Goal —
Update the listing from its start through the line that contains "coordinates (191, 464)." by replacing "Locate an element" with "Find an element", keeping everything else unchanged, and give back only those lines.

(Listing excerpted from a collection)
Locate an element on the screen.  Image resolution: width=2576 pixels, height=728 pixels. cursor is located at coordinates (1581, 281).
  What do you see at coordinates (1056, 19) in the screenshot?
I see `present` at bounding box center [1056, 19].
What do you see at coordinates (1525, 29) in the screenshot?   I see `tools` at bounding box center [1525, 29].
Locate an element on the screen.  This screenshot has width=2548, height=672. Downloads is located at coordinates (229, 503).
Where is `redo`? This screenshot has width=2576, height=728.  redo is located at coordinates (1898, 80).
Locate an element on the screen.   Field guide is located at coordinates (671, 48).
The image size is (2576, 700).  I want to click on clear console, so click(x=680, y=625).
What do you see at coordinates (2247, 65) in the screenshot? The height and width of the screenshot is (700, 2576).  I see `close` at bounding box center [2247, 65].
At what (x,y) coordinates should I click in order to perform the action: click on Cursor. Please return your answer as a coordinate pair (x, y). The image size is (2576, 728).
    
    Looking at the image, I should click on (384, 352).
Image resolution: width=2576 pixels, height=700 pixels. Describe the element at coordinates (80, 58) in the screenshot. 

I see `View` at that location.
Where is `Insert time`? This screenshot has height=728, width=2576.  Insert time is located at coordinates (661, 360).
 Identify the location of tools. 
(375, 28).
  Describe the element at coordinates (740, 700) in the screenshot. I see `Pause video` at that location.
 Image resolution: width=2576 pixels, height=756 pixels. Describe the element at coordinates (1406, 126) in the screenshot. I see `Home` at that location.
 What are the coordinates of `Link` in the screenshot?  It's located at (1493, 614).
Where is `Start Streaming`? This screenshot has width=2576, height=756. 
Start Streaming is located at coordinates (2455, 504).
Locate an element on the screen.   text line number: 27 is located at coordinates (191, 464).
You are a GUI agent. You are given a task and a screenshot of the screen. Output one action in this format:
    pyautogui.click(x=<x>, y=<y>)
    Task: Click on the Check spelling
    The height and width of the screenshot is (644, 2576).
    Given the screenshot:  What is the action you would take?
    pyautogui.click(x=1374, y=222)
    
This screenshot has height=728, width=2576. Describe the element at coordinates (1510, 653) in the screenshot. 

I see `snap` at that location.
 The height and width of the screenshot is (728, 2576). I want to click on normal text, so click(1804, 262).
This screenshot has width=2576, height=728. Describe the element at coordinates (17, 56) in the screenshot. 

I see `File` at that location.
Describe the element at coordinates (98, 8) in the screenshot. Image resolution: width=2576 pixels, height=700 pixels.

Exercise response —
Find an element on the screen.  Image resolution: width=2576 pixels, height=728 pixels. cursor is located at coordinates (1581, 281).
  What do you see at coordinates (1056, 19) in the screenshot?
I see `present` at bounding box center [1056, 19].
What do you see at coordinates (1525, 29) in the screenshot?   I see `tools` at bounding box center [1525, 29].
Find an element on the screen.  This screenshot has width=2548, height=672. Downloads is located at coordinates (229, 503).
Where is `redo`? This screenshot has width=2576, height=728.  redo is located at coordinates (1898, 80).
Find an element on the screen.   Field guide is located at coordinates (671, 48).
The image size is (2576, 700).  I want to click on clear console, so click(x=680, y=625).
What do you see at coordinates (2247, 65) in the screenshot? The height and width of the screenshot is (700, 2576).  I see `close` at bounding box center [2247, 65].
At what (x,y) coordinates should I click in order to perform the action: click on Cursor. Please return your answer as a coordinate pair (x, y). The image size is (2576, 728).
    
    Looking at the image, I should click on (384, 352).
Image resolution: width=2576 pixels, height=700 pixels. Describe the element at coordinates (80, 58) in the screenshot. 

I see `View` at that location.
Where is `Insert time`? This screenshot has height=728, width=2576.  Insert time is located at coordinates (661, 360).
 Identify the location of tools. 
(375, 28).
  Describe the element at coordinates (740, 700) in the screenshot. I see `Pause video` at that location.
 Image resolution: width=2576 pixels, height=756 pixels. Describe the element at coordinates (1406, 126) in the screenshot. I see `Home` at that location.
 What are the coordinates of `Link` in the screenshot?  It's located at (1493, 614).
Where is `Start Streaming`? This screenshot has width=2576, height=756. 
Start Streaming is located at coordinates (2455, 504).
Find an element on the screen.   text line number: 27 is located at coordinates (191, 464).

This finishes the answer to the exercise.